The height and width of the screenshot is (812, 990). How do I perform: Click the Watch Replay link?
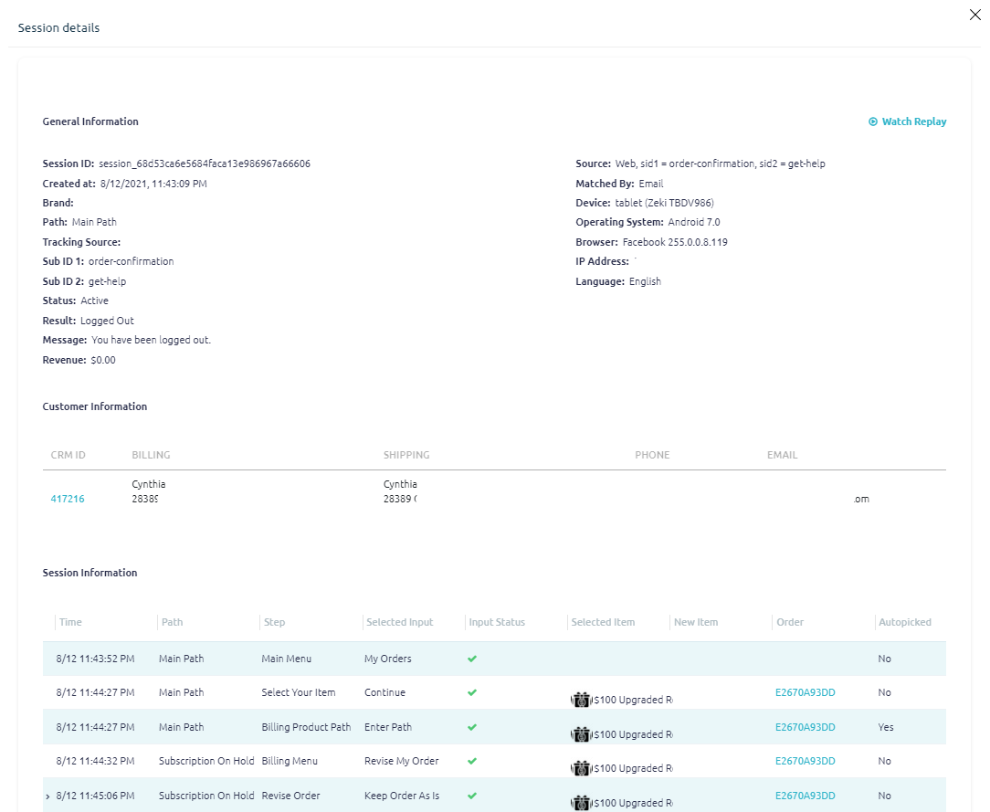[913, 121]
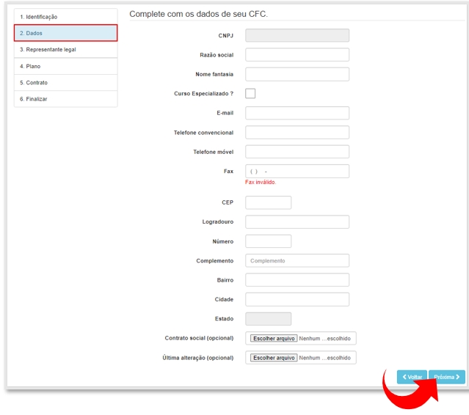Jump to the 6. Finalizar step
This screenshot has height=415, width=469.
[65, 99]
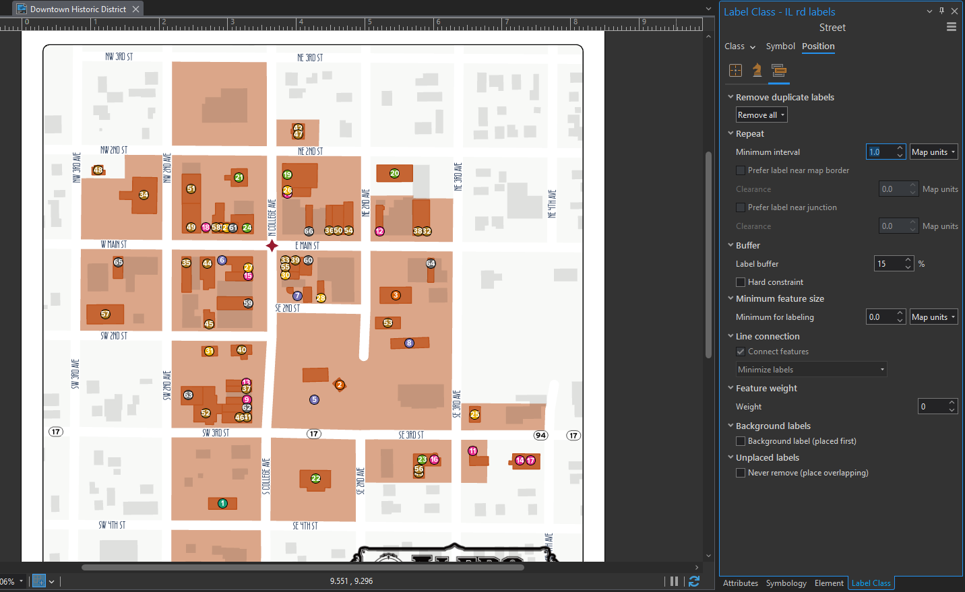Collapse the Repeat section

[x=730, y=133]
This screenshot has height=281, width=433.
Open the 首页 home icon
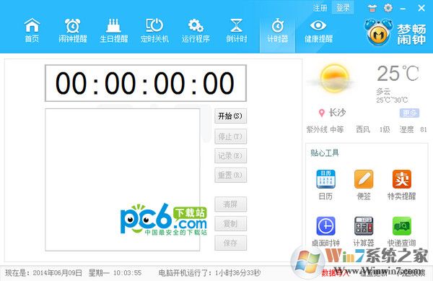pyautogui.click(x=32, y=30)
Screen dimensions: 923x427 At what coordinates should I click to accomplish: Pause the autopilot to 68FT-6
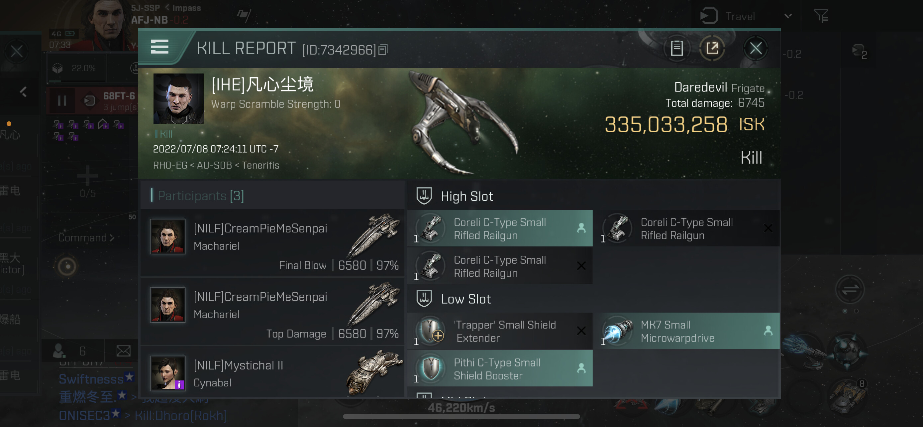[x=62, y=101]
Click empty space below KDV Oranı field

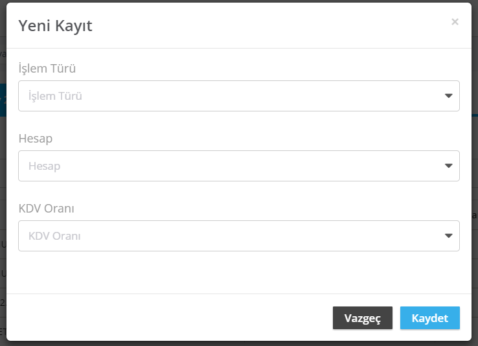pos(239,272)
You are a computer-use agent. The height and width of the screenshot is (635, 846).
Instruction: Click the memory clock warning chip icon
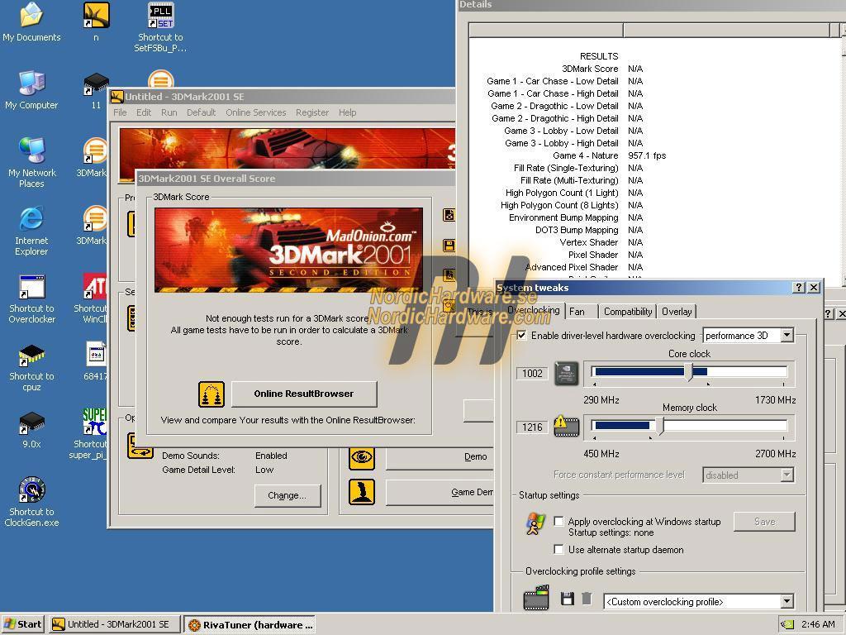566,426
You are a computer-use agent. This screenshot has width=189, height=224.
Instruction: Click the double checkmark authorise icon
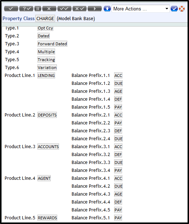(64, 9)
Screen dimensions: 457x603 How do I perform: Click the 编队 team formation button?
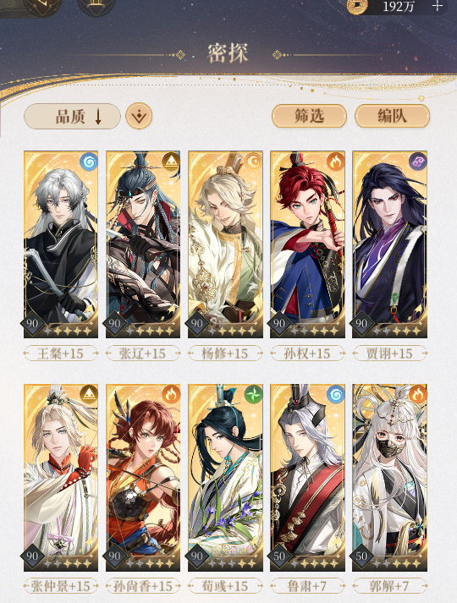(392, 116)
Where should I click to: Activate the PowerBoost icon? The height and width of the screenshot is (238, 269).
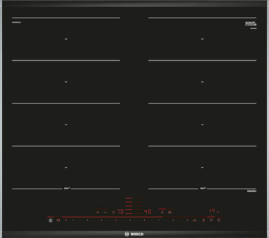[x=195, y=220]
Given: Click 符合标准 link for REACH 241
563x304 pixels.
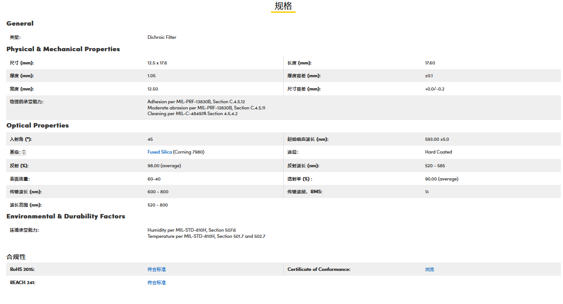Looking at the screenshot, I should 157,283.
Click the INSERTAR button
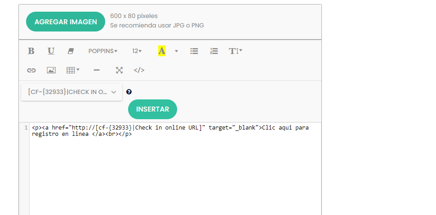This screenshot has width=436, height=215. click(x=152, y=109)
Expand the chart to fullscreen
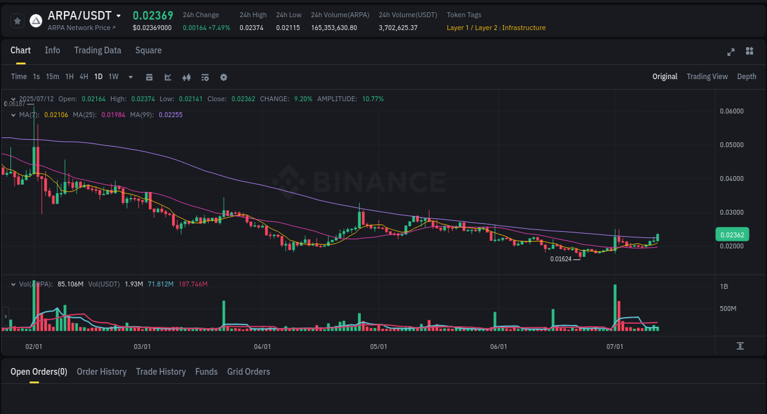Image resolution: width=767 pixels, height=414 pixels. point(730,52)
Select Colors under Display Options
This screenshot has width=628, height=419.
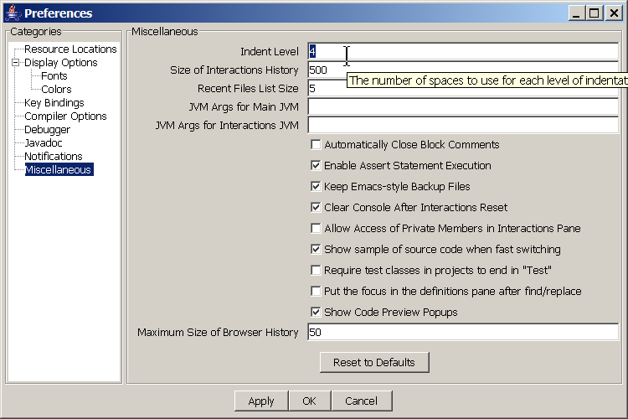click(56, 90)
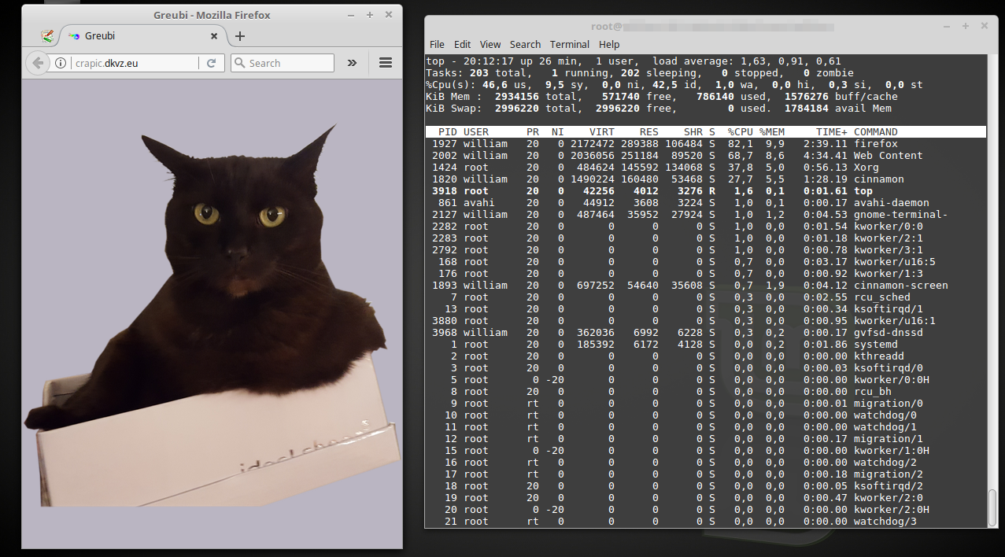Open the terminal File menu
This screenshot has width=1005, height=557.
(x=437, y=45)
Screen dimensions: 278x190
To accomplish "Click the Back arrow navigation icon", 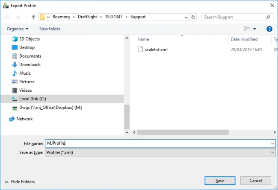I will coord(8,17).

* _WHAT THIS TASK INVOLVES_: Show all lines from the data above in which the word "computer" appears.

* _RESULT_:
You are a computer-use agent. The height and width of the screenshot is (635, 846).
You are a computer-use agent. This screenshot has width=189, height=224.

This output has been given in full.